How to complete this task: If a line in the listing includes the word "computer", copy it out.

Input records:
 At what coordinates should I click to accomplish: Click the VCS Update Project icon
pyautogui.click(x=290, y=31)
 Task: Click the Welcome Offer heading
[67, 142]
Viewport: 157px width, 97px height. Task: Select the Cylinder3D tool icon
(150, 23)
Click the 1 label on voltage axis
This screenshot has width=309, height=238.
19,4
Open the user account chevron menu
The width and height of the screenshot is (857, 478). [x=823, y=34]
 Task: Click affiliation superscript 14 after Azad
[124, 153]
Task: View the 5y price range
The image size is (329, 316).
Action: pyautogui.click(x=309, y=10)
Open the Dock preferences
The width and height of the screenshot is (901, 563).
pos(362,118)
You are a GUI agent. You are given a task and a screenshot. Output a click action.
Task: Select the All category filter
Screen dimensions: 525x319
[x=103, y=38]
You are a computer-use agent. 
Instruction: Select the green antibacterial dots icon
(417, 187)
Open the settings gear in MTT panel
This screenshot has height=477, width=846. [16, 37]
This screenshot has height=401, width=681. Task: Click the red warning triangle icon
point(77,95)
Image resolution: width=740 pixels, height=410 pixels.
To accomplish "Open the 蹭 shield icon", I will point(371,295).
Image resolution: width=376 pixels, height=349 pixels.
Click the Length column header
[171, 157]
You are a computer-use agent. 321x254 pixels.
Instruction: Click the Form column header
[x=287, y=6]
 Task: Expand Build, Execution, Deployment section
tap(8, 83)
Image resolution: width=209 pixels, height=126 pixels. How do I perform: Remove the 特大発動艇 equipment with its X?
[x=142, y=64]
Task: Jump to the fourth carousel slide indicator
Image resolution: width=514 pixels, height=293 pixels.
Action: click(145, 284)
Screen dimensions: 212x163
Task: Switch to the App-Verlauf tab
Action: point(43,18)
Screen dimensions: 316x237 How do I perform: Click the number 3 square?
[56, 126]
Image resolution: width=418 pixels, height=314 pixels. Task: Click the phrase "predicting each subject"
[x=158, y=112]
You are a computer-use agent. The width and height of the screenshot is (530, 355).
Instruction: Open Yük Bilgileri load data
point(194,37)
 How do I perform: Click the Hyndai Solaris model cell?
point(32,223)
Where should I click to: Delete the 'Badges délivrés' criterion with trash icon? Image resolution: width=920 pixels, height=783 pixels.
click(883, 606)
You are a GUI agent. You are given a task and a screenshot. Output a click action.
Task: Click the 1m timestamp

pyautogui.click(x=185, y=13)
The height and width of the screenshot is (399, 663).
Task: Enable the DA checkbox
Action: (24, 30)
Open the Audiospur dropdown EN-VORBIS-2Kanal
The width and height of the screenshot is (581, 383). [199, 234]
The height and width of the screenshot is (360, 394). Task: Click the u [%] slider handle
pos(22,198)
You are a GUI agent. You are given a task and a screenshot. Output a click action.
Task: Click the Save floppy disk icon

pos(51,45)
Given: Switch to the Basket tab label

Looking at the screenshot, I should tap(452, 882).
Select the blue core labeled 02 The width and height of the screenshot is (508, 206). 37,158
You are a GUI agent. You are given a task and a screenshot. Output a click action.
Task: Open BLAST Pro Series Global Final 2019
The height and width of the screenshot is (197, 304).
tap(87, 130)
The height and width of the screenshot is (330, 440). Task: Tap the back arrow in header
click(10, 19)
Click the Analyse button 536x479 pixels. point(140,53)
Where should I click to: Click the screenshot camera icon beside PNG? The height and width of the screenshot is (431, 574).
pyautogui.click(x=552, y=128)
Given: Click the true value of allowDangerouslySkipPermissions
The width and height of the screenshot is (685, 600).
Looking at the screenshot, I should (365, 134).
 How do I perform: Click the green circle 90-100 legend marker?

Solution to the problem:
You are a computer-use agent. 
You are a computer-use agent. 321x254 pixels.
You are a computer-use agent. The width and height of the screenshot is (530, 355).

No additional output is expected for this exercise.